Volcker Rule Presents Compliance Challenges02.24.2014
The Volcker Rule imposes detailed reporting requirements on all banks with significant trading assets and liabilities. The goal is to help regulators identify prohibited trading and high risk trading strategies. Information is required for each trading desk of a banking entity and for each trading date (although the reports are done on a monthly or quarterly basis).
“Banks engaging in proprietary trading or in permissible funds activities must implement a compliance program for the Volcker Rule,” said Patrick Sweeney, chair of the investment management group at law firm Herrick Feinstein.
The requirements for compliance programs vary based on the size and complexity of the bank. Banks with assets of $10 billion or less may satisfy the compliance program requirement by adding applicable Volcker Rule requirements to their existing compliance policies, while banks with assets of $10 billion or more must establish separate policies that incorporate the regulations in full.

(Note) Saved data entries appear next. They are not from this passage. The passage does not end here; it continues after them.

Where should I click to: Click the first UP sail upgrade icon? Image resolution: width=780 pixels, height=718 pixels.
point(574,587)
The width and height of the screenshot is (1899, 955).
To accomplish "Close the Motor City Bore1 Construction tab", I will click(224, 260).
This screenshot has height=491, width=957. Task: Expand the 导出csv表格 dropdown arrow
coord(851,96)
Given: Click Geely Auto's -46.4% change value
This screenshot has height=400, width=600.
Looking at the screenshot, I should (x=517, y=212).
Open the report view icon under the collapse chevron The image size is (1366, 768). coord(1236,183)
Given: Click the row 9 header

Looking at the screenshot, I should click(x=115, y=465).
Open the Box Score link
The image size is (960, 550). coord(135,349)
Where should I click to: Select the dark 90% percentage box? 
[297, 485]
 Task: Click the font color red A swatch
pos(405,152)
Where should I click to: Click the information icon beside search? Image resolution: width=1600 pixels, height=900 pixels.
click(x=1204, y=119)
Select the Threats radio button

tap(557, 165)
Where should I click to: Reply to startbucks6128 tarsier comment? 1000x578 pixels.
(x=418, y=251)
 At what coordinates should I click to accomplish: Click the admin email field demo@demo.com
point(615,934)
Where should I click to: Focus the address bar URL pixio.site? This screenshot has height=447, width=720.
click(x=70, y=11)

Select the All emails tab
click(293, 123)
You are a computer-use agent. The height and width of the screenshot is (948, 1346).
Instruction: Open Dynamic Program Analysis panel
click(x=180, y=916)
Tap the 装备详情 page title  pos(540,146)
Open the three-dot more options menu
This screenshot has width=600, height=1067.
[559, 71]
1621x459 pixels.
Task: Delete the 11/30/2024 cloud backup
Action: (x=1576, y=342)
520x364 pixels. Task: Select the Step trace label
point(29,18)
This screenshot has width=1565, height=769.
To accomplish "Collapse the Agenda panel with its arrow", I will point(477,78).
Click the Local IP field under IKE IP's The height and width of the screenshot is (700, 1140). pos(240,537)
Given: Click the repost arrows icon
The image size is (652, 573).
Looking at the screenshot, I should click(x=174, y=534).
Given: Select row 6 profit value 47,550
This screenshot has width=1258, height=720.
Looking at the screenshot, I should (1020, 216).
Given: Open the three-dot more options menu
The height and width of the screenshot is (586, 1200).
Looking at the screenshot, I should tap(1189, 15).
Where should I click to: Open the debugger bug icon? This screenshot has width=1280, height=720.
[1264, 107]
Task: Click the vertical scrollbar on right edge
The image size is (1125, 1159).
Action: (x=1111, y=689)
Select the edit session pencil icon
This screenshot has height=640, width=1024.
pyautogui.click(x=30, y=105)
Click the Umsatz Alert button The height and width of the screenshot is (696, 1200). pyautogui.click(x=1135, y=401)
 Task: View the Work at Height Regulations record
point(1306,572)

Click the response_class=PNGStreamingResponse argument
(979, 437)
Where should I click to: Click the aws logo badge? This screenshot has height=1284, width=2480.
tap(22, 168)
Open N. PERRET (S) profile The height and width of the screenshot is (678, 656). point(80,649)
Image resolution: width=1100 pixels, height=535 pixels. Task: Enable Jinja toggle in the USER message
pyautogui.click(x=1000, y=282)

For these larger entities, the rules mandate six compliance program elements: trading and exposure limits; internal controls; management responsibility for compliance; independent testing and audit; training and recordkeeping. Banks with U.S. assets of $50 billion or more (including banks headquartered outside the U.S.) must satisfy additional requirements related to risk management, independent testing and certification by the chief executive officers of the banks.
“Banking entities must meet myriad baseline requirements that include development and implementation of a comprehensive compliance program, changes to corporate governance, refinements in management structure, new business practices, modified risk management and internal control measures, new compensation policies, and new reporting metrics,” said Woodbine Associates research analyst Sean Owens. “The breadth and detail of these requirements will require substantial effort and necessitate changes far beyond the explicit requirements.”
Banks must be in full compliance with the Volcker Rule by July 21, 2015; however, certain reporting requirements will apply to larger institutions as early as June 30, 2014. The July 21, 2015 deadline is a one-year extension from the deadline contemplated under Dodd-Frank, and accordingly the Federal Reserve has stated that it expects banks to make “good faith” efforts to comply without further extensions.